Should you go slowly and overlap each swing to ensure you miss nothing? Or should you walk at a reasonable pace, and not cover every inch of ground? By overlapping you might find everything that is in front of you, but it’s going to take you longer than your mate to cover the same amount of ground as him. Two detectorists, Fred and George, using the same size search head at the same speed of swing will cover different amounts of ground. Fred might only cover half the distance of George but he will get maximum depth over a smaller piece of land; whereas George will certainly cover a greater distance but at slightly less depth, and not as thoroughly. They are both wrong, and both right for different reasons. There used to be a saying “a miss is as good as a mile”. The reality is, if you are an inch out, then you could miss a target. To get that maximum depth you are going to have to overlap each of your swings, which means it’s going to take you twice as long to cover the same amount of ground!
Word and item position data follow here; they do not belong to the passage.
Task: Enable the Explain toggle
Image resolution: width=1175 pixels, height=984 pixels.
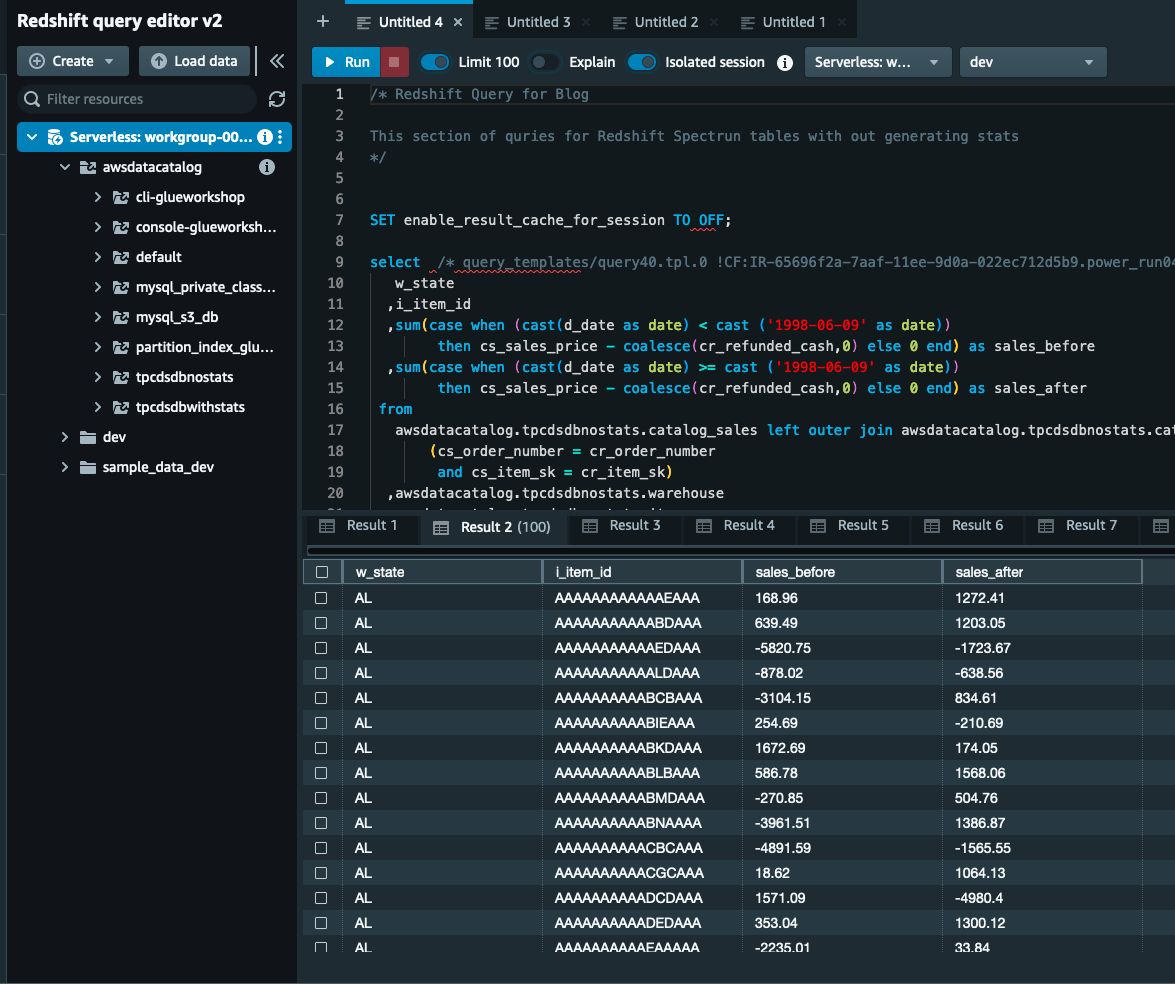Action: [x=545, y=62]
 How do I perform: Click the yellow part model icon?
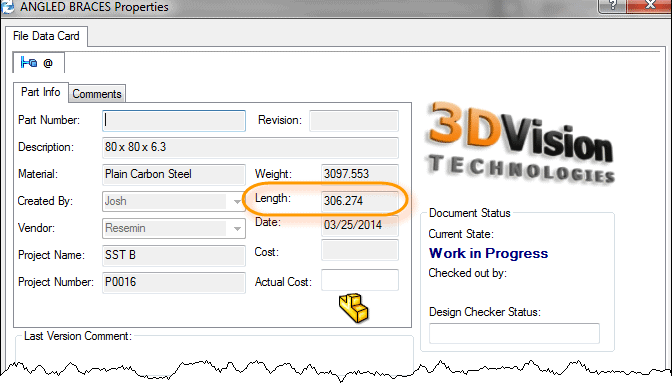click(354, 308)
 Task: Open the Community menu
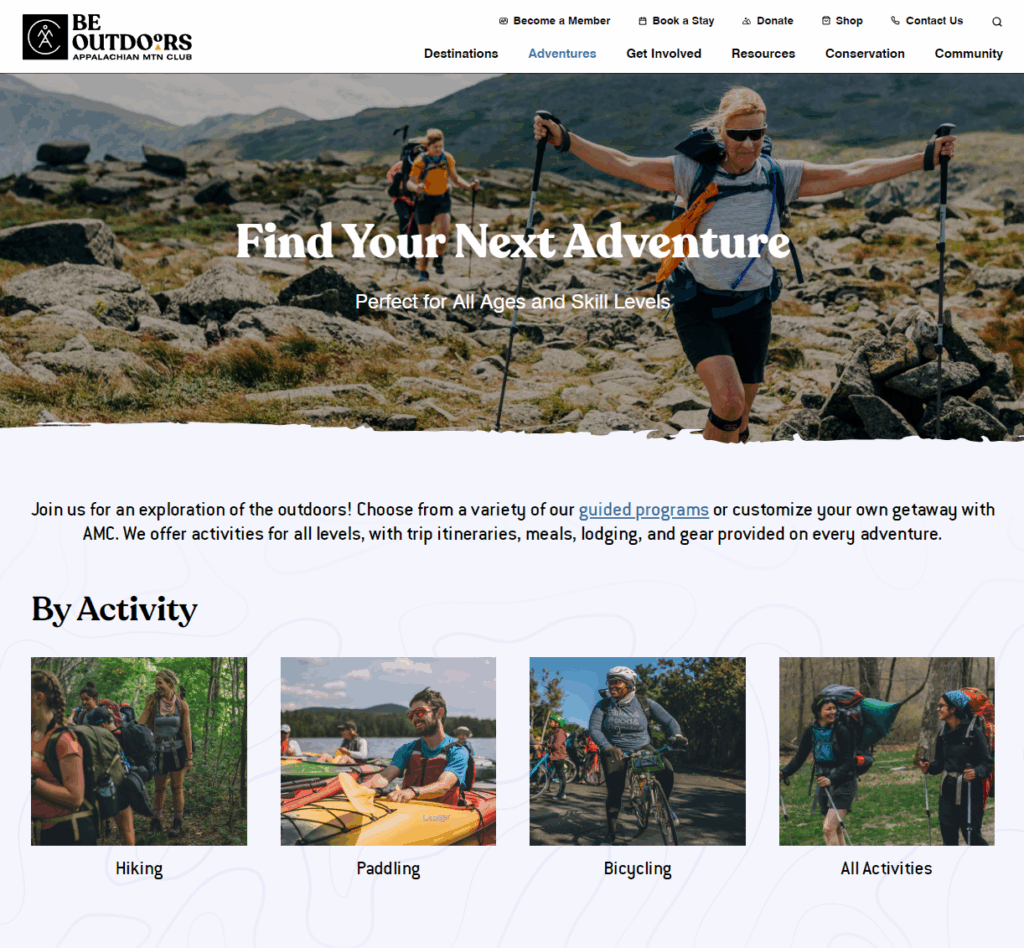pyautogui.click(x=968, y=54)
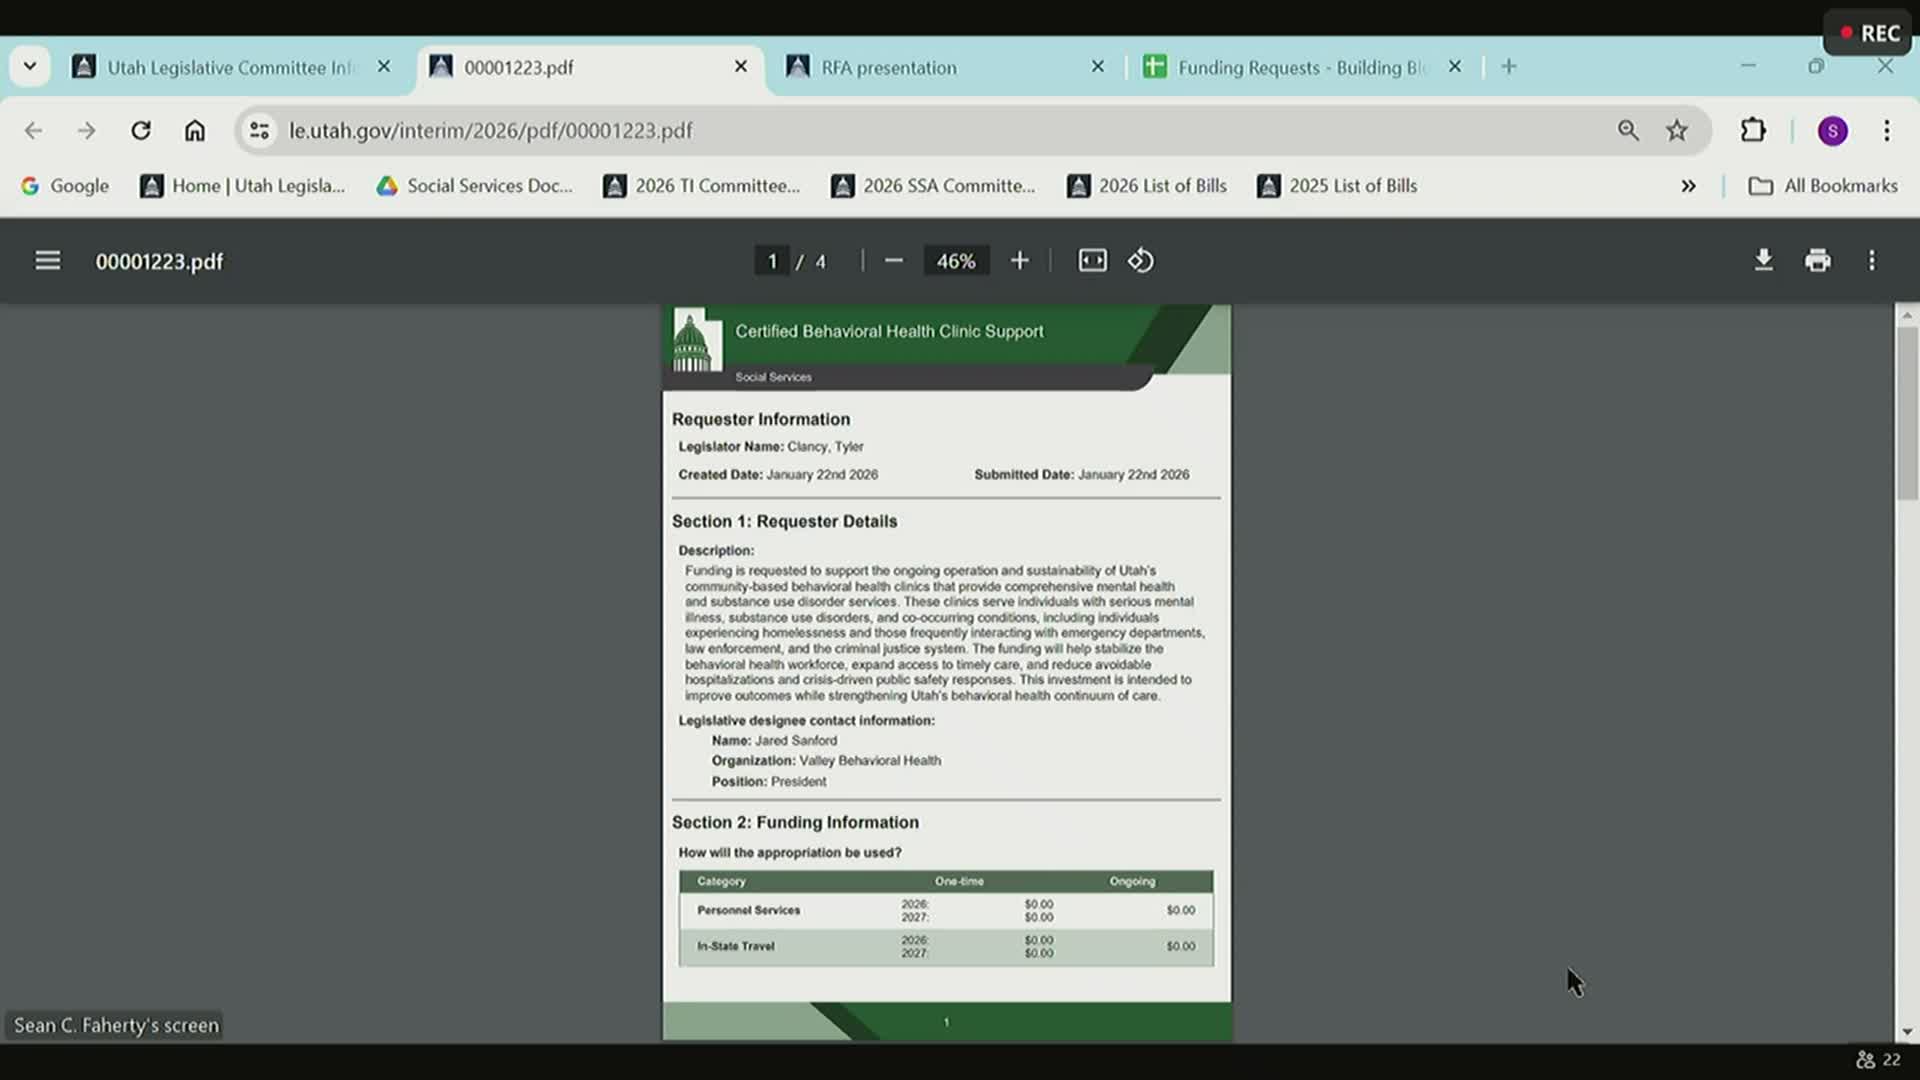Click the PDF zoom out minus button
The width and height of the screenshot is (1920, 1080).
pyautogui.click(x=894, y=261)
If you are going to do this methodically you should be detecting between two rows of string so you don’t miss anything. By stringing a section a 3 feet wide, and overlapping you will know that you have done that piece of ground thoroughly, and you have not missed a thing within range of your detector. So if George misses a target, he will not know that he has missed it, and Fred will never know what he might have got as he will never reach the other side of the field! It’s entirely up to you!

New For Old

When I was a boy a tanner was sixpence; a bob was a shilling; and half a crown was two bob and a tanner. So now 3 feet is about 1 metre, and 4 inches is about 10 centimetres.